Então, para criar uma base para discussões futuras, vou reunir abaixo os principais filmes, séries de TV, cineastas e atores sobre os quais Ayn Rand deu alguma opinião, além de algumas de suas reflexões sobre o cinema em enquanto arte:


A VISÃO DE AYN RAND SOBRE O CINEMA


"Potencialmente, o cinema é uma grande arte, mas este potencial ainda não foi realizado, exceto em casos singulares e momentos aleatórios. Uma arte que requer a sincronização de tantos elementos estéticos e tantos talentos diferentes não pode se desenvolver em uma época de desintegração filosófica/cultural como a atual. Seu desenvolvimento requer a cooperação criativa de homens que estejam unidos, não necessariamente por convicções filosóficas formais, mas por uma visão fundamental do homem; por um Senso de Vida." — "Art and Cognition", 1971

"No que diz respeito aos seus aspectos ficcionais, cinema e televisão, por sua natureza, são mídias adequadas exclusivamente ao Romantismo (às abstrações, ao essencial e ao drama). Infelizmente, ambas as mídias chegaram tarde demais: o grande dia do Romantismo havia passado, e apenas seus últimos ecos alcançaram alguns filmes excepcionais. (Siegfried de Fritz Lang é o melhor entre eles.)" — "What Is Romanticism", 1969

"A música e/ou a literatura são a base das artes performáticas e das combinações em grande escala de todas as artes, como a ópera ou o cinema. No cinema ou na televisão, a literatura é a regente e a definidora de termos. Roteiros para cinema e televisão são subcategorias do drama e, nas artes dramáticas, "a peça é o que importa". A peça é aquilo que a torna arte; a peça fornece o objetivo, para o qual todo o resto é o meio." — "Art and Cognition", 1971

Este último ponto é relevante pois indica que muitos dos princípios que Ayn Rand estabeleceu para a literatura também valem para os filmes — por exemplo, a importância fundamental da trama — ainda que ela vá destacar também a importância da direção e da linguagem visual para o cinema.
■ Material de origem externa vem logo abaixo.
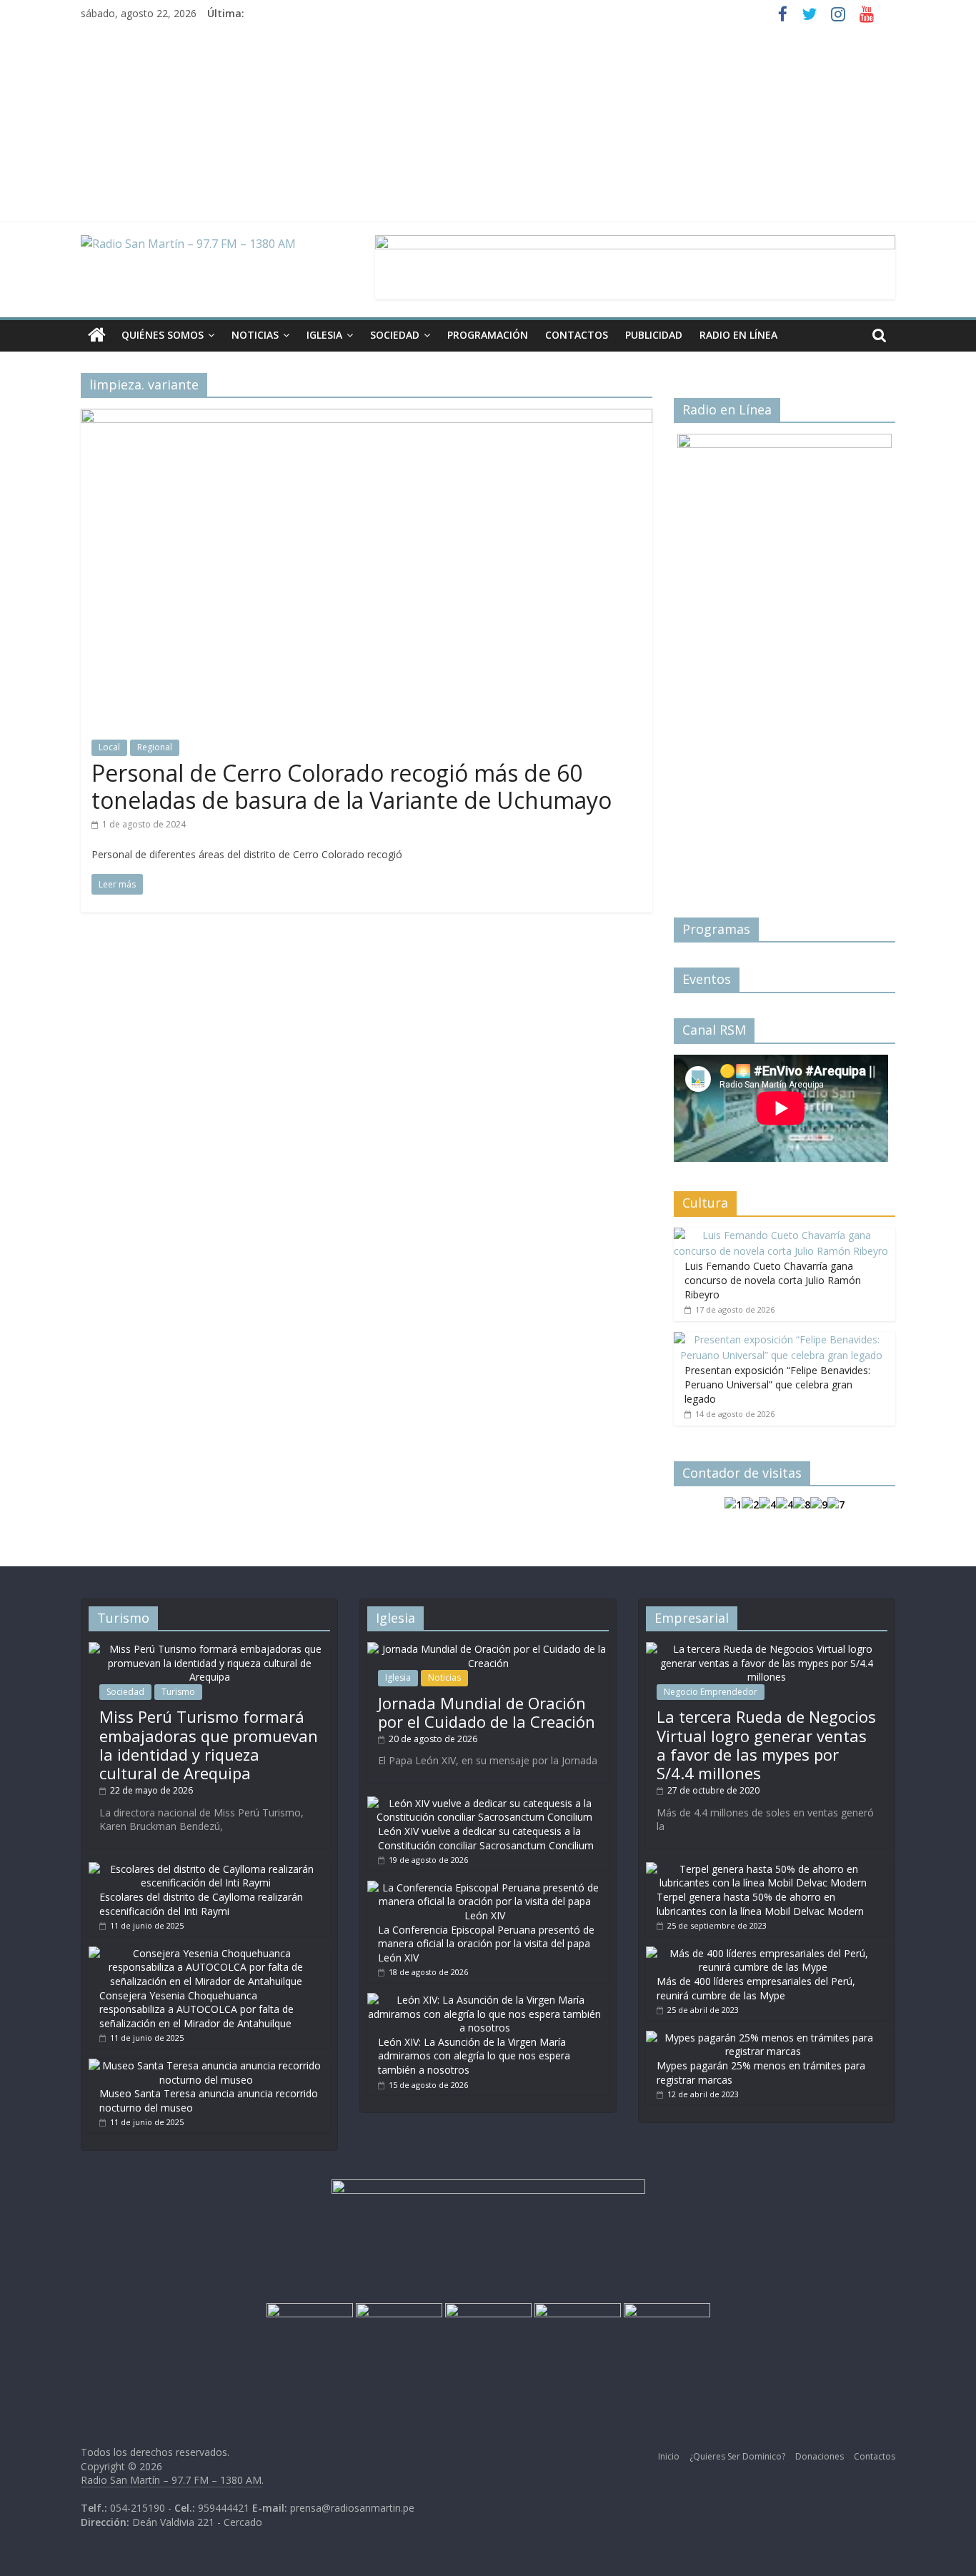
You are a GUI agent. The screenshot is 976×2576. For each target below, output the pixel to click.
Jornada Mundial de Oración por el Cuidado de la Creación (486, 1712)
PARTE 1: APROVADOS POR AYN RAND




O FILME FAVORITO


Os Nibelungos - A Morte de Siegfried (Die Nibelungen: Siegfried / 1924 / Fritz Lang)

Até onde sei, este é o único filme que Rand afirmou ser uma grande obra de arte, e seu diretor, Fritz Lang, é também o único cineasta que ela exaltou como um grande artista.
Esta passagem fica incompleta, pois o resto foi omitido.